**Stored data entries**.
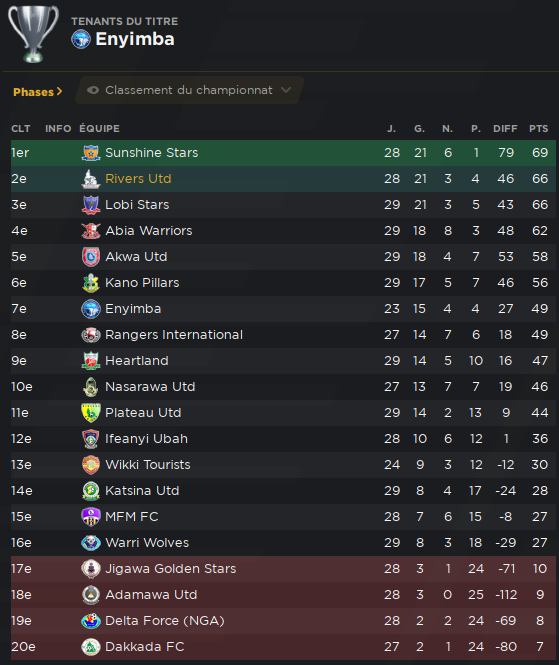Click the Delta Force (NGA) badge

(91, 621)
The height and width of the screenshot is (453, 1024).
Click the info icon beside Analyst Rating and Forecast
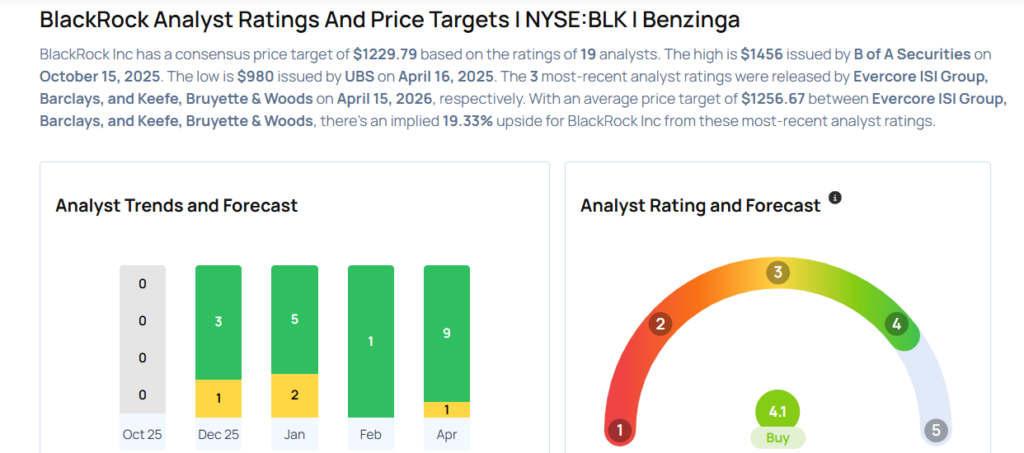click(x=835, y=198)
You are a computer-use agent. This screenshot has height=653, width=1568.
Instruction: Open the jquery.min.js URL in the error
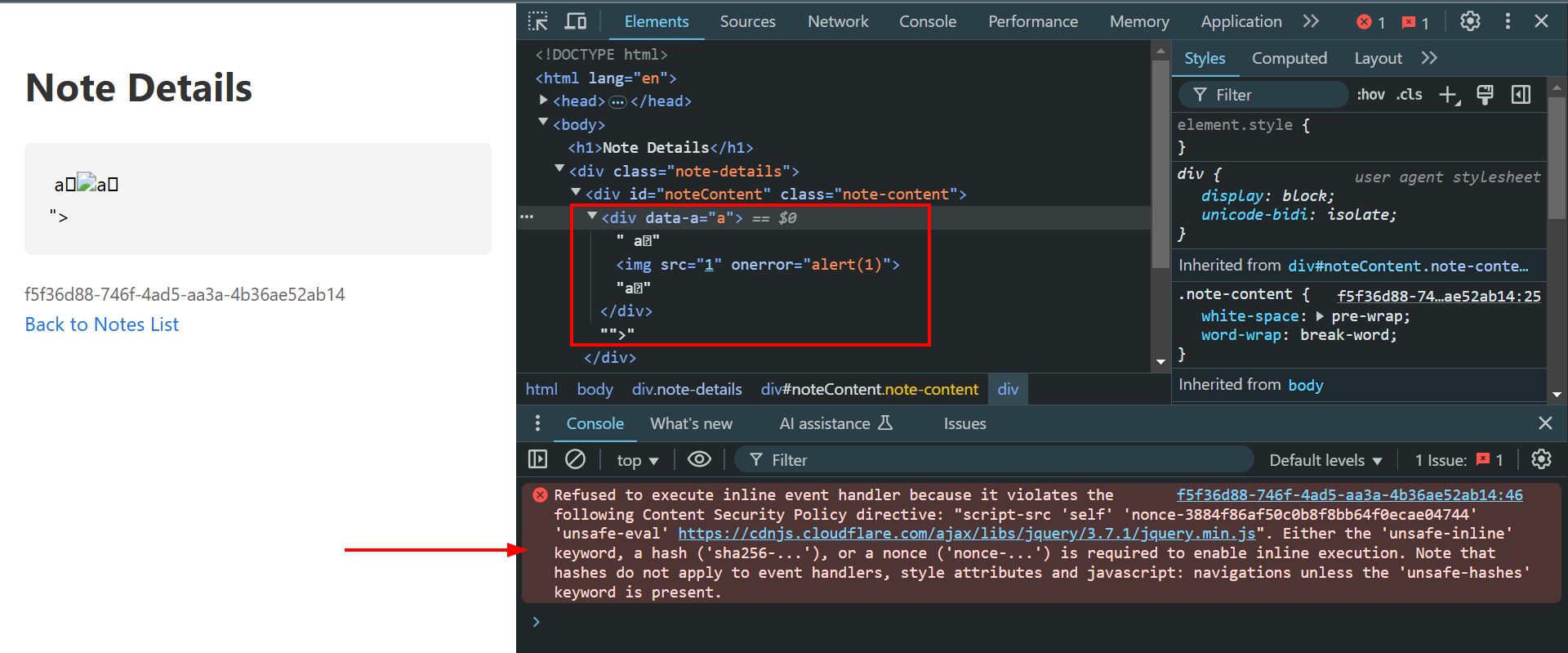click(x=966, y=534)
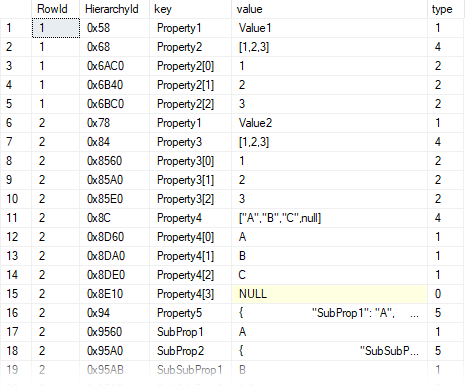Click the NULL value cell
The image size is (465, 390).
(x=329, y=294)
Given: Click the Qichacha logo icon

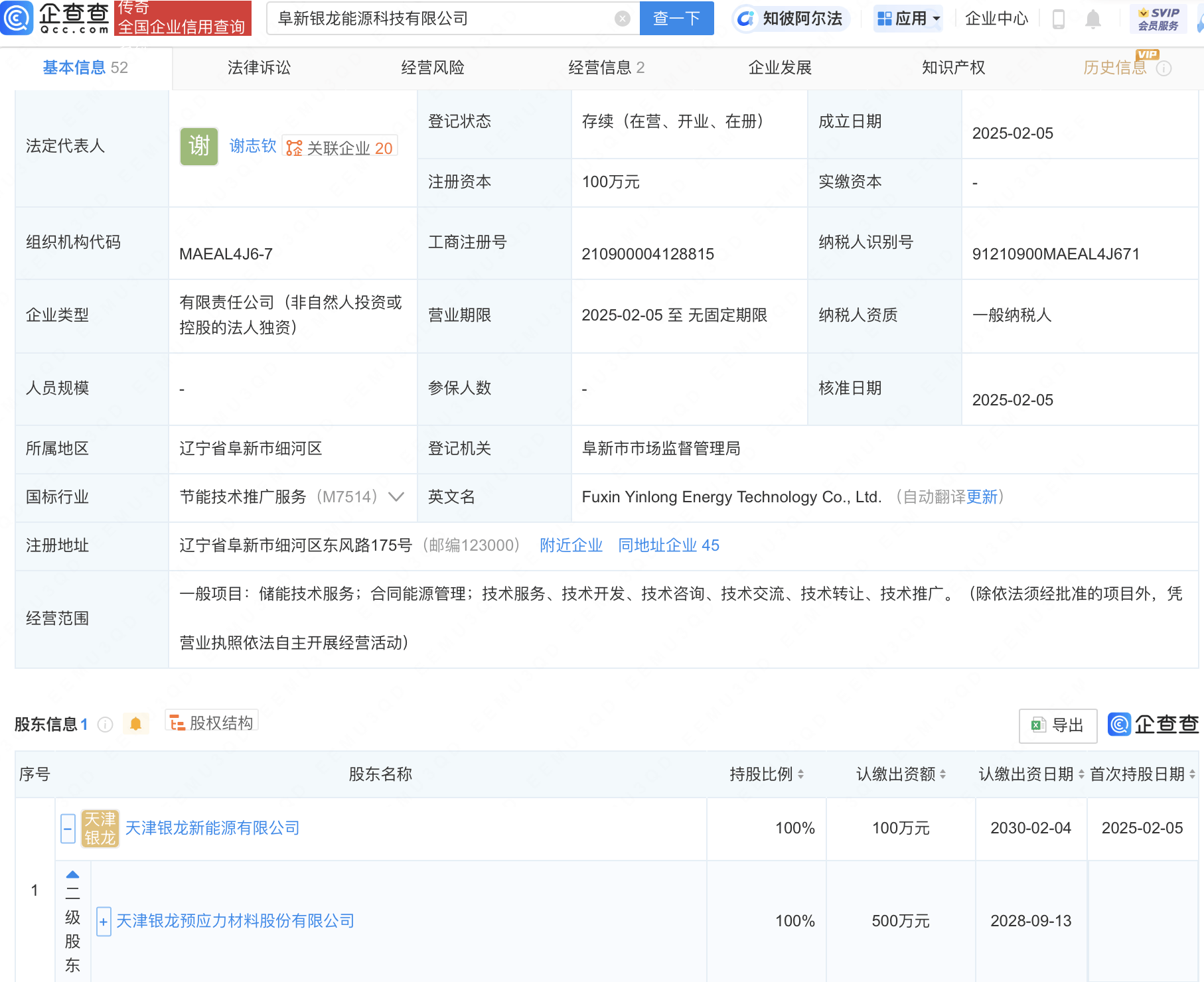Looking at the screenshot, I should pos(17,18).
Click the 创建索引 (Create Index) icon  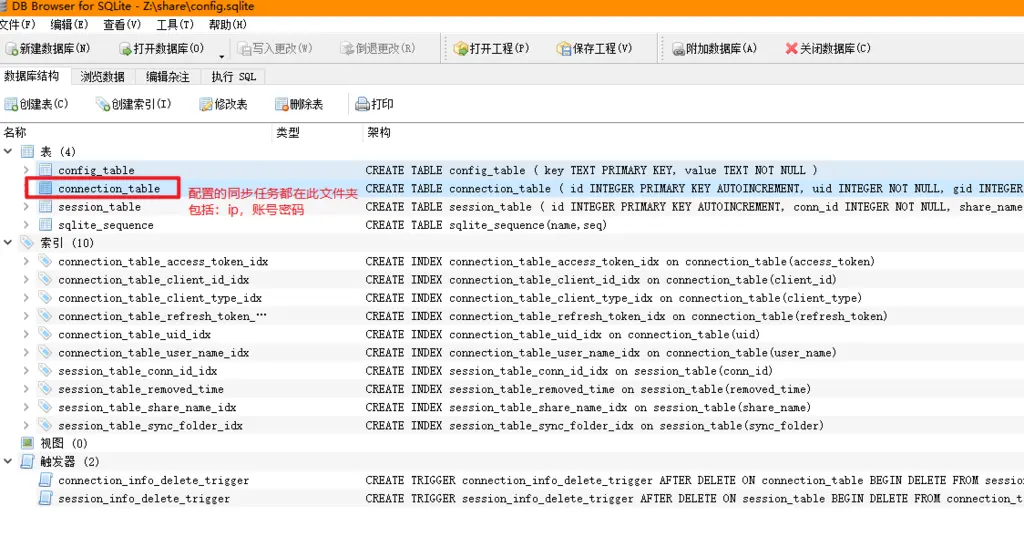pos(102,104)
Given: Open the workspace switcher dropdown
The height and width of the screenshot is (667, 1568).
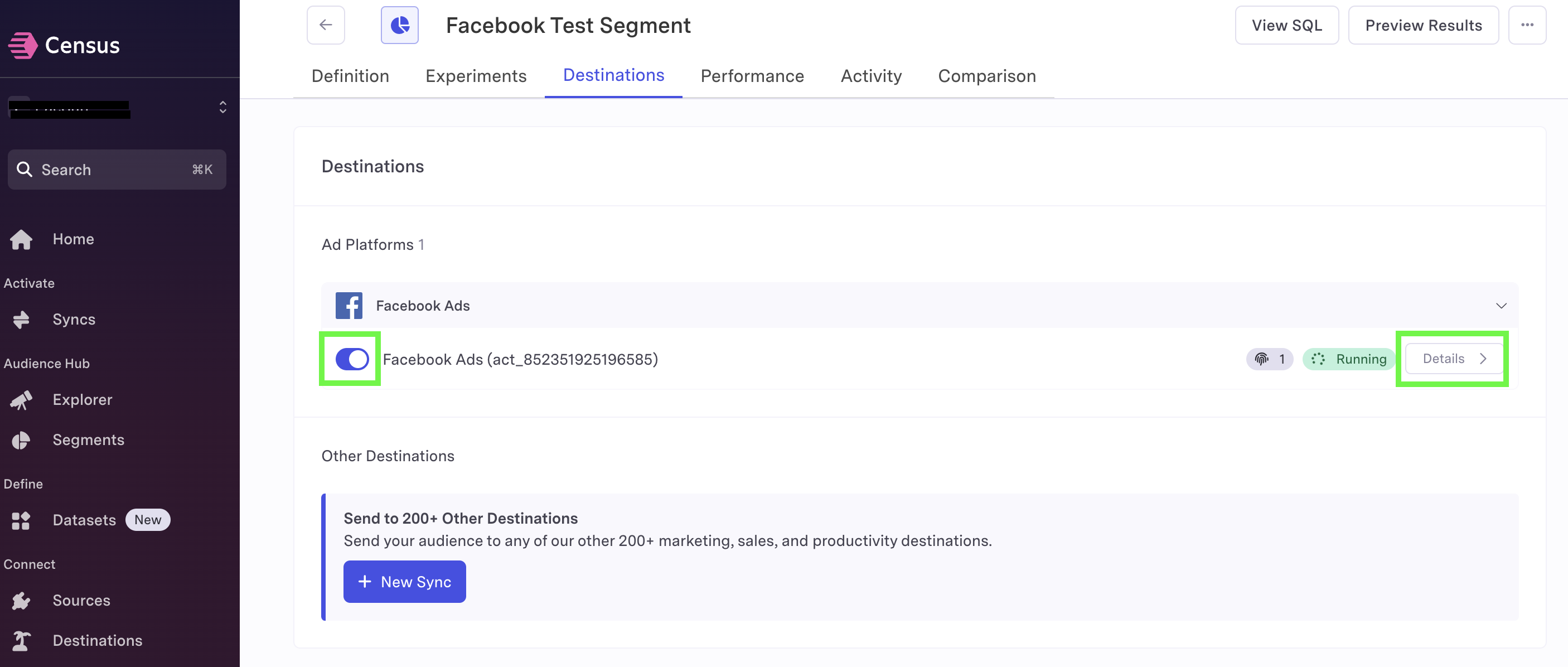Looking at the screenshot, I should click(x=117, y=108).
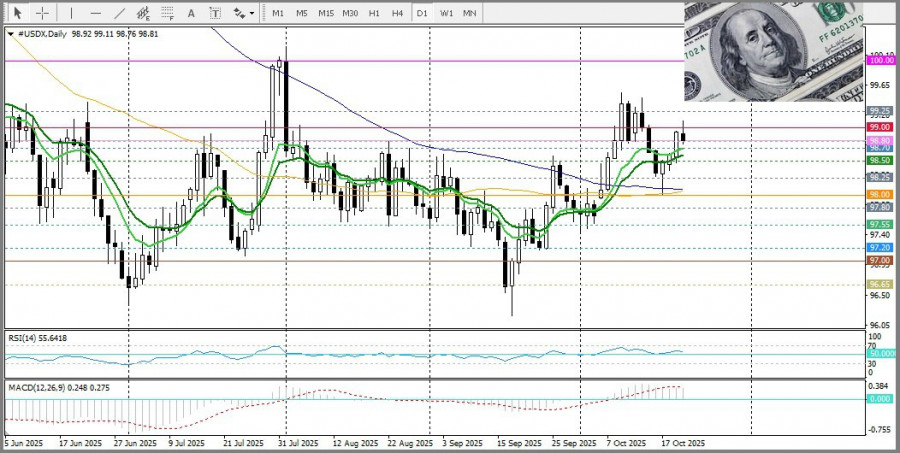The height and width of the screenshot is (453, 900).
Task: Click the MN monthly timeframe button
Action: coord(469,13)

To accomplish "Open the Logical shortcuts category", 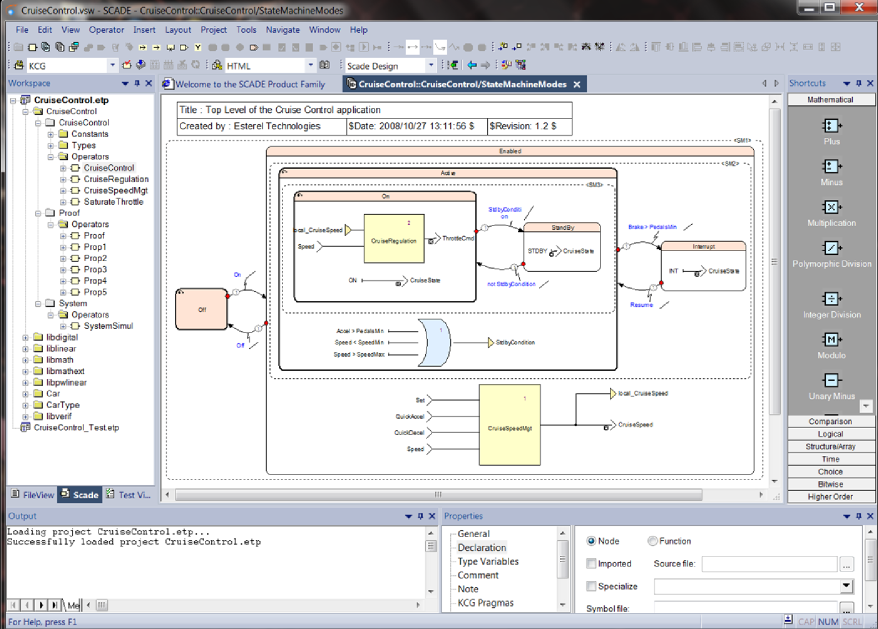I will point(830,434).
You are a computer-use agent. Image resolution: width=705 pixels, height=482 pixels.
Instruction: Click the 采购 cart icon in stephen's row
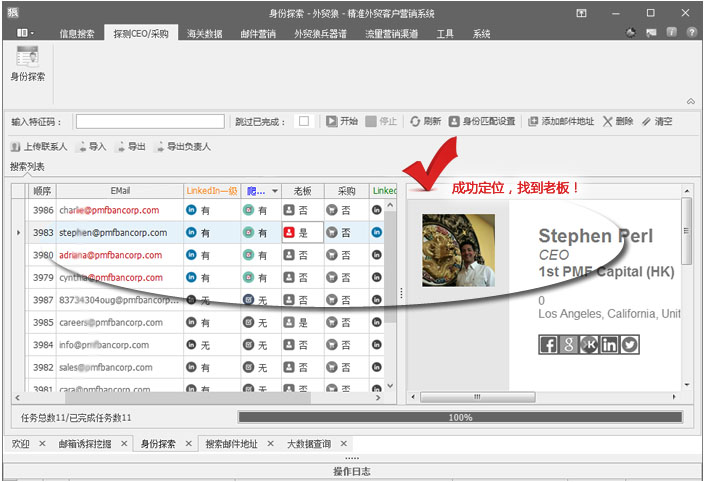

**Work required**.
Each line from the one with "You are a computer-use agent. Image" to the final line of the data above is to be printed exactly; no picture should appear in the copy.

**Answer box**.
You are a computer-use agent. Image resolution: width=705 pixels, height=482 pixels.
Instruction: Click the 采购 cart icon in stephen's row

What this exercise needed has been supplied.